The video’s become a minor sensation because it shows Putin dismissively ripping an appeal from former officers and soldiers.  Besttoday shows both a more inflammatory short clip, ending with Putin tearing the paper, and the longer clip above where Putin talks about raising pensions this year. 

As one blogger sees it:

“For the edification of those still expecting something from Putin.  You think someone is reading your complaint letters, petitions, etc.?  Then watch the video closely once more.”

“Enough with sitting by the TV and listening to cheap stories!!!”

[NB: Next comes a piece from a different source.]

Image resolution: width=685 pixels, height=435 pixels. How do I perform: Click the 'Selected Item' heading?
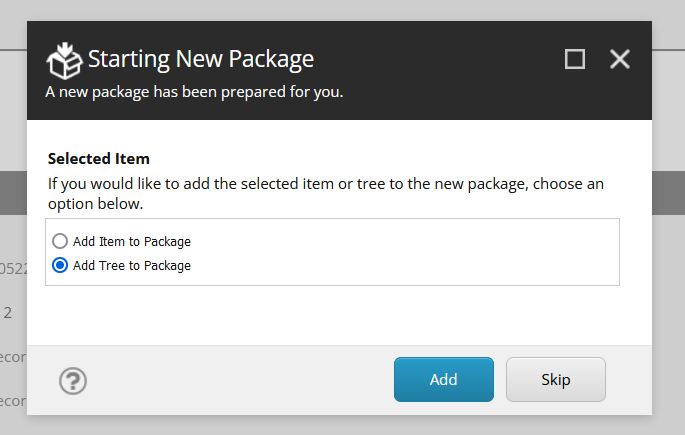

A little context is needed . . . Kosenkov doesn’t associate himself with the paper he shows Putin.  It’s just an example, a warning about what’s being said and circulated.  We don’t even know exactly what it said.

Kosenkov represents a domesticated, acceptable group deserving of an audience with the prime minister.  Hence, the former general-major doesn’t bat an eye when Putin tears the paper.  But perhaps Putin’s just a little too quick to take offense at this appeal.  He didn’t have to look at it, or he could’ve just put it down without reacting.

At any rate, the Russian blogosphere is abuzz today because tearing the paper exemplifies and personifies Putin’s disdain for his uncontrolled, noncompliant opponents who are impudent enough to offend him with their manifestoes, placards, demonstrations, and disobedience.

But back to the army writ large . . . yes, parts of it are oozing some discontent, but they still generally don’t fall into the same category as political opponents of Putin’s quasi-authoritarian regime.  They just don’t have much in common with anti-Putin forces.

And Putin’s delivering on his promise to raise military pensions.  The new pay law just passed its third Duma reading.  It reportedly contains, on average, a 60 percent increase for retired servicemen.  This is supposed to take the average military pension from about 10,000 rubles per month (about the same as the average labor pension) to about 17,000.  And retirees have been promised semiannual indexation for inflation in the new pay law.

But one could point out that the new pay system will increase active duty pay by 200 and 300 percent, and will divide former and current servicemen financially, socially, and politically.  But suffice it to say that Vladimir Mukhin’s original article on “candy for the military electorate” was on-the-money.  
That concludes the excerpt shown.